Distributed tracing is a method used to profile and monitor applications, especially those built using a microservices architecture. Distributed tracing helps pinpoint where failures occur and what causes poor performance.
However, distributed tracing is not an easy problem to solve. Some of the challenges include:
- A microservice could be invoked multiple times during a business transaction
- A microservice could be called in any order. Its extremely tough to install a predefined set of restrictions/conditions before a microservice is invoked.
- As data is modified as part of the business flow, tracking the data across the various microservices get tricky.
So how does one troubleshoot this? Where does OverOps fit into this picture?

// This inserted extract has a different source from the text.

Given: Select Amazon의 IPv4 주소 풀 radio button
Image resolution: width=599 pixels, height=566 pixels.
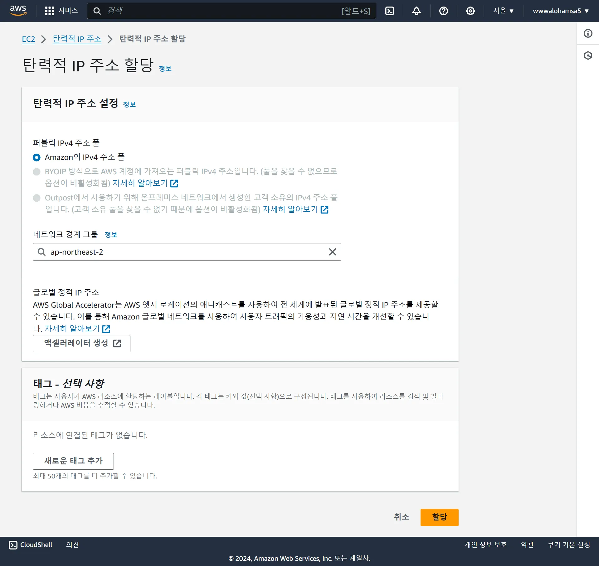Looking at the screenshot, I should (37, 157).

Before I get into this, I want to highlight an important caveat. The below ‘design practice’ does require code changes.
The simplest way to get visibility into this process would be to use what is referred to as “Baggage”.
Baggage is defined as could be something that is unique that would identify the business transaction over the course of its lifetime. This could be a simple unmutable ID such as “TransactionID” or “VisitorID” or “CustomerID” that could be used by the microservices. If such an unmutable ID is not available, an alternative would be to create a unique “Baggage ID” that could be used across these services.

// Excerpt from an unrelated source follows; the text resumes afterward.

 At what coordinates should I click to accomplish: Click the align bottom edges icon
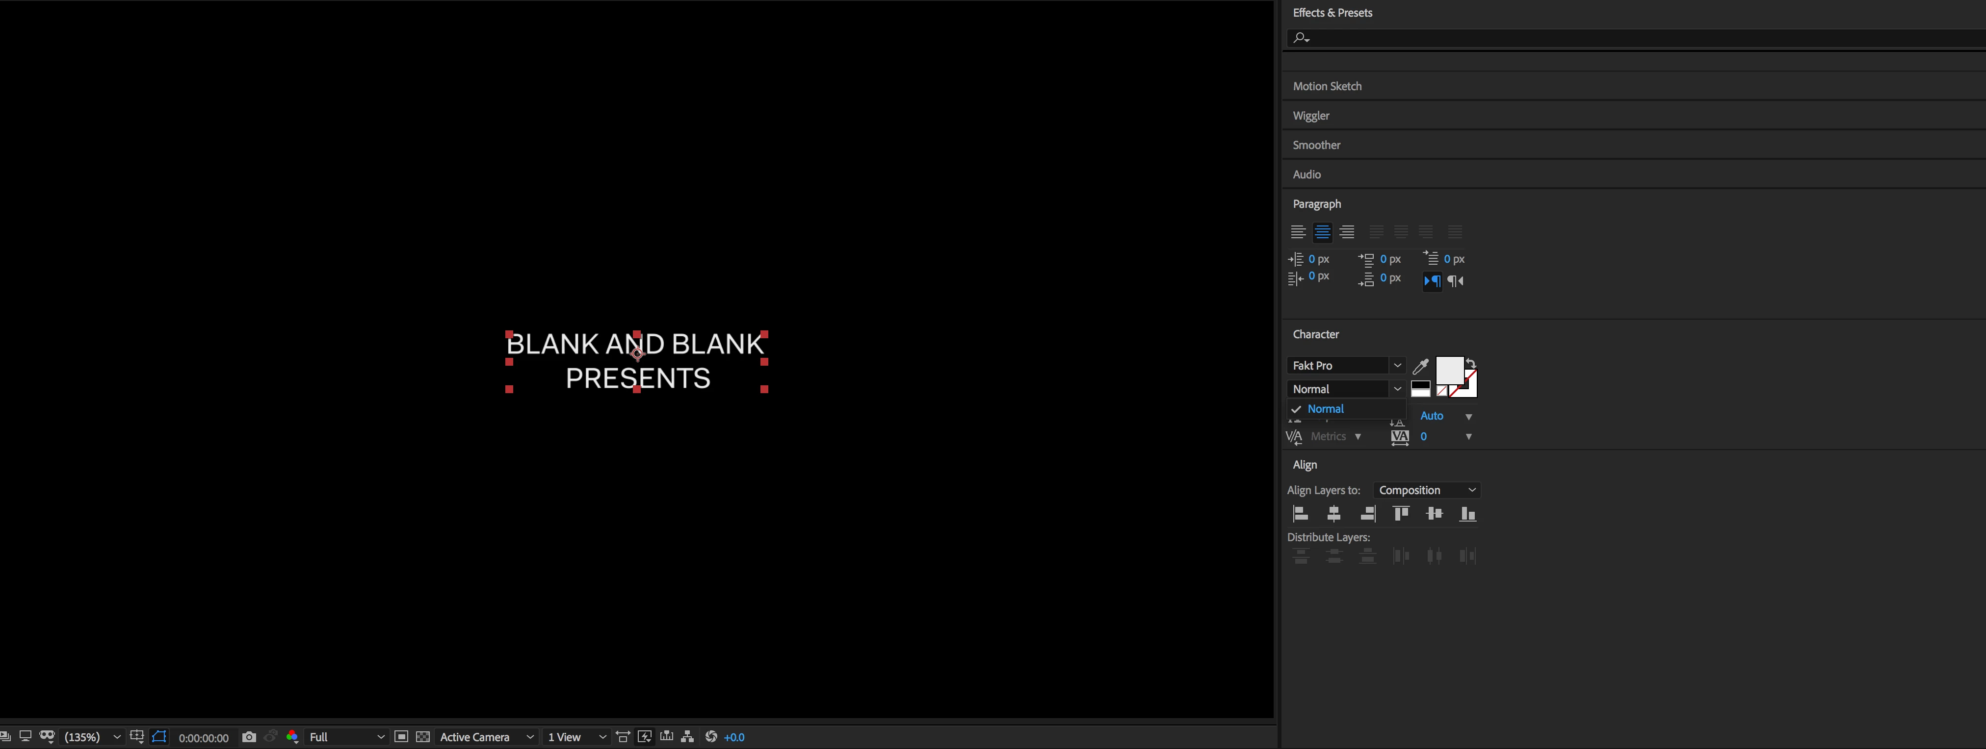[x=1467, y=514]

To troubleshoot effectively, Application teams will now need to follow a best practice of adding this “Baggage ID” to every exception, log error or warning they write into the system.
This would allow us to track the business flow across microservices through this ID.
To take this one step further, Enabling “OverOps Tiny Links” (also known as ARC links) will result in associating a BaggageID with a corresponding Tiny Link.
For more details on OverOps ARC links see here.
While traversing a transaction across microservices boundaries, OverOps provides multiple advantages
- Ability to find out what “What, When and Why” a distributed transaction breaks -
By associating a “Baggage ID” with a tiny link, OverOps provides you details on the exact microservice, version, line of source code and variables associated with the problem. - Visibility across individual micro-services of the business transaction even if it doesn’t fail -
This can be achieved by using log.warning for visibility purposes. OverOps will take a snapshot of all warnings that gives additional troubleshooting context even if the business transaction doesn’t fail.